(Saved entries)
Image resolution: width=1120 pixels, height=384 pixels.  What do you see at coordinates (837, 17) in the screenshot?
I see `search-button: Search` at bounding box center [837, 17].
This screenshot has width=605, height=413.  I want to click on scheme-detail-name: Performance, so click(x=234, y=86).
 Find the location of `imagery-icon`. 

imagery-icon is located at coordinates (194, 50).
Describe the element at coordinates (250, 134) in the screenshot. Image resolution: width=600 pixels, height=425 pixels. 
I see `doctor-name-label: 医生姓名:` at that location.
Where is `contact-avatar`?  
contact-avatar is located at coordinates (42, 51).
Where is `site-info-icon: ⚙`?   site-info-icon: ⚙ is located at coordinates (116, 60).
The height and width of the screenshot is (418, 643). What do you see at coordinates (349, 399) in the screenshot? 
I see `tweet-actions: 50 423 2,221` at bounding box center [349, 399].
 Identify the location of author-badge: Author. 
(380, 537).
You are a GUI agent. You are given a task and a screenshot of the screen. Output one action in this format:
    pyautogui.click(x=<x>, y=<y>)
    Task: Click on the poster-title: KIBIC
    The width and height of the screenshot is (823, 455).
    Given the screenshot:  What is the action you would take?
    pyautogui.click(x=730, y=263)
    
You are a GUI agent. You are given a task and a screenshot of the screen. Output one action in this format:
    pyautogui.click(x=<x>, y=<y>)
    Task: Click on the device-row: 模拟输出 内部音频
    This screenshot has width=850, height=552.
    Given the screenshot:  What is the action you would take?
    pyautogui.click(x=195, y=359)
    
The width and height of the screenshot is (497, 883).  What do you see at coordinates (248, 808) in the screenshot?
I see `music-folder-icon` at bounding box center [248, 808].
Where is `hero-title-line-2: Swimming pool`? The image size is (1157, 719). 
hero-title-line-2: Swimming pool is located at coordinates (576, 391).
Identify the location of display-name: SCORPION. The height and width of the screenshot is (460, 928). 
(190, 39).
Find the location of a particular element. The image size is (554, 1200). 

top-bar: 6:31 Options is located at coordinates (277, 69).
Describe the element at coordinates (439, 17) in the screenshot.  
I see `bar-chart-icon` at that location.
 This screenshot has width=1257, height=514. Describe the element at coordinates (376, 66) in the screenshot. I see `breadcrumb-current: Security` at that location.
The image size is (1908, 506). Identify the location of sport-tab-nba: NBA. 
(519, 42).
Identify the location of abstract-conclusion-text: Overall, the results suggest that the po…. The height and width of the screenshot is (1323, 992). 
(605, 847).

▸ Problem to solve:
Reproduce every line of the material above without changing anything.

▸ Answer to the exercise:
Image resolution: width=1120 pixels, height=384 pixels.  What do you see at coordinates (837, 17) in the screenshot?
I see `search-button: Search` at bounding box center [837, 17].
This screenshot has width=605, height=413.  I want to click on scheme-detail-name: Performance, so click(x=234, y=86).
 Find the location of `imagery-icon`. 

imagery-icon is located at coordinates (194, 50).
Describe the element at coordinates (250, 134) in the screenshot. Image resolution: width=600 pixels, height=425 pixels. 
I see `doctor-name-label: 医生姓名:` at that location.
Where is `contact-avatar`?  
contact-avatar is located at coordinates (42, 51).
Where is `site-info-icon: ⚙`?   site-info-icon: ⚙ is located at coordinates (116, 60).
The height and width of the screenshot is (418, 643). What do you see at coordinates (349, 399) in the screenshot? 
I see `tweet-actions: 50 423 2,221` at bounding box center [349, 399].
 Identify the location of author-badge: Author. 
(380, 537).
You are a GUI agent. You are given a task and a screenshot of the screen. Output one action in this format:
    pyautogui.click(x=<x>, y=<y>)
    Task: Click on the poster-title: KIBIC
    The width and height of the screenshot is (823, 455).
    Given the screenshot:  What is the action you would take?
    pyautogui.click(x=730, y=263)
    
You are a GUI agent. You are given a task and a screenshot of the screen. Output one action in this format:
    pyautogui.click(x=<x>, y=<y>)
    Task: Click on the device-row: 模拟输出 内部音频
    This screenshot has width=850, height=552.
    Given the screenshot:  What is the action you would take?
    pyautogui.click(x=195, y=359)
    
The width and height of the screenshot is (497, 883).  What do you see at coordinates (248, 808) in the screenshot?
I see `music-folder-icon` at bounding box center [248, 808].
Where is `hero-title-line-2: Swimming pool`? The image size is (1157, 719). 
hero-title-line-2: Swimming pool is located at coordinates (576, 391).
Identify the location of display-name: SCORPION. The height and width of the screenshot is (460, 928). 
(190, 39).
Find the location of a particular element. The image size is (554, 1200). 

top-bar: 6:31 Options is located at coordinates (277, 69).
Describe the element at coordinates (439, 17) in the screenshot.  
I see `bar-chart-icon` at that location.
 This screenshot has width=1257, height=514. Describe the element at coordinates (376, 66) in the screenshot. I see `breadcrumb-current: Security` at that location.
The image size is (1908, 506). Identify the location of sport-tab-nba: NBA. 
(519, 42).
Identify the location of abstract-conclusion-text: Overall, the results suggest that the po…. The height and width of the screenshot is (1323, 992). 
(605, 847).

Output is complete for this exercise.